Client daily average trades rose 8% from a year earlier and 23% from a month earlier to 354,700, according to Schwab’s [SCHW] monthly market activity report, which it released Friday. Net new assets brought to the company by new and existing clients totaled $6 billion in January.

Total client assets rose 27% from a year earlier to $1.401 trillion, but because of difficult market conditions, were down 2% from December.

Matt Snowling of FBR Capital Markets wrote in a research note that Schwab’s increase in daily average trading is “largely in line with expectations but positive nonetheless.” He wrote that trading this month is up another 4% to 5%.

Other analysts said Schwab’s decision to cut commission fees is already paying dividends. Effective Jan. 19, the San Francisco-based investment management company’s retail investors began to $8.95 per online trade in stocks or non-Schwab exchange traded funds.

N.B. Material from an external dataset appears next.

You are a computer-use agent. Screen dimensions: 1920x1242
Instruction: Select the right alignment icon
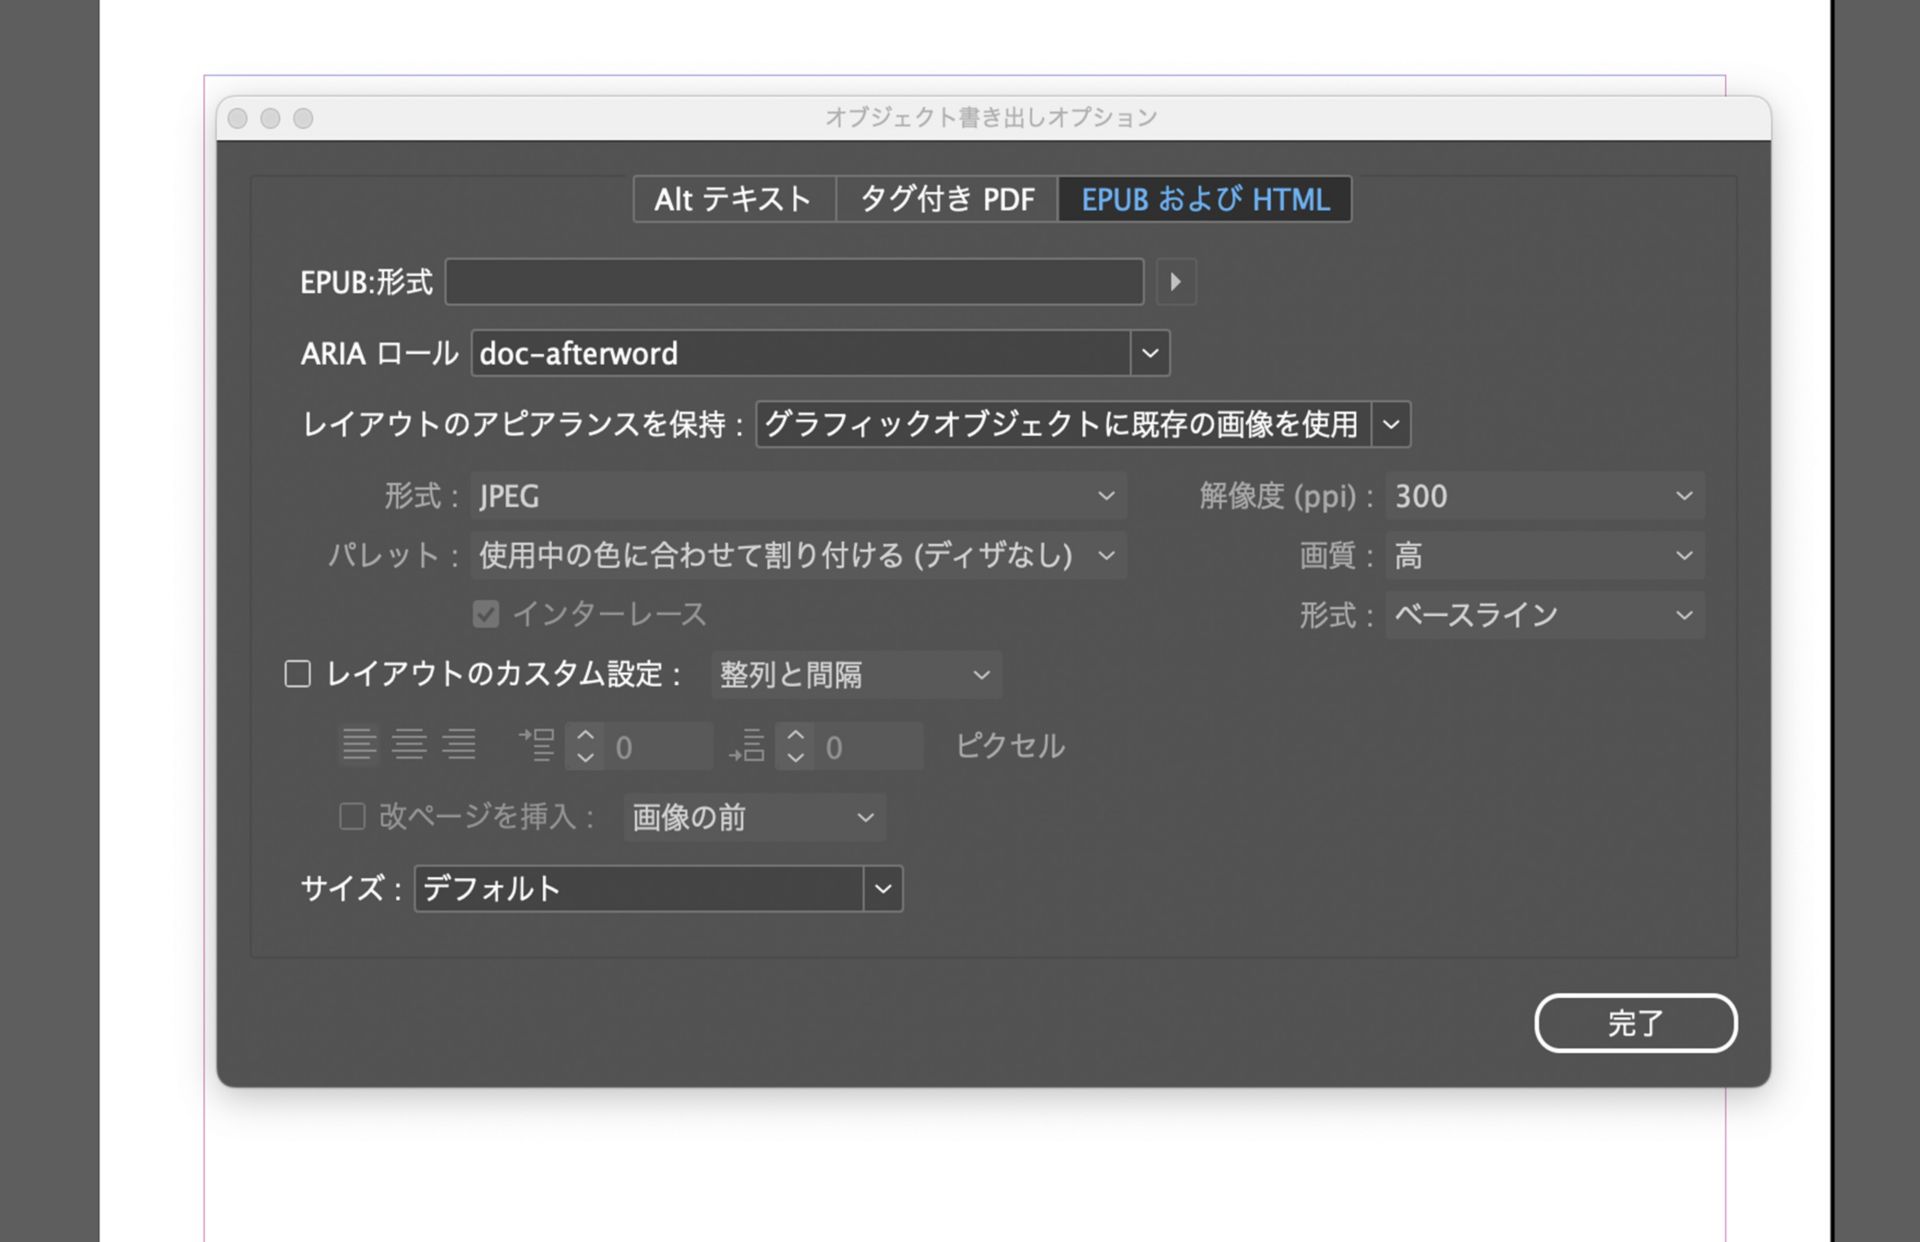click(460, 745)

Snowling wrote that net new client assets were less than anticipated “even after adjusting for $1 billion of net outflows related to retirement plan services clients. The 5% annualized organic growth rate remains strong on an absolute basis, although we note that there is nothing in the data to suggest any dramatic impact from the company's commission cuts. We continue to believe that this latest round of price cuts was driven by client retention goals rather than an attempt to grab market share.”

Schwab’s proprietary ETFs, which the company launched in November, feature commission-free online trading through Schwab accounts. Previously, investors with less than $1 million in household assets at Schwab or those that trade fewer than 120 times annually paid $12.95 per trade plus charges for trades larger than 1,000 shares.

Schwab’s exchange-traded funds have already attracted $570 million of assets, according to Greg Gable, a company spokesman.

Despite the early success of these products and the “great reception” the company has received from its new online pricing, he said it is difficult to break out how these moves impacted Schwab’s results in January.

After Schwab's move, Fidelity Investments followed suit by announcing it planned to cut commissions to $7.95 per trade as of March 15. Currently, Fidelity charges investors with more than $1 million in trades $8.00, plus one cent a share for every share over 3,000 shares. For investors with less than $1 million, it charges $17.95 for trades, plus $0.015 per share for every share over 1,000.

Schwab has 300 offices and 7.7 million client brokerage accounts, 1.5 million corporate retirement plan participants, 739,000 banking accounts, and $1.4 trillion in client assets under management as of Jan. 31.

In January, Schwab unseated Fidelity as the top distributor of mutual funds, according to a survey by Cogent Research.

Snowling said that though Schwab continues to gather client assets at a 5% to 7% annualized rate, “the cost of that growth is rising as the company invests in advertising and price cuts to maintain that growth.”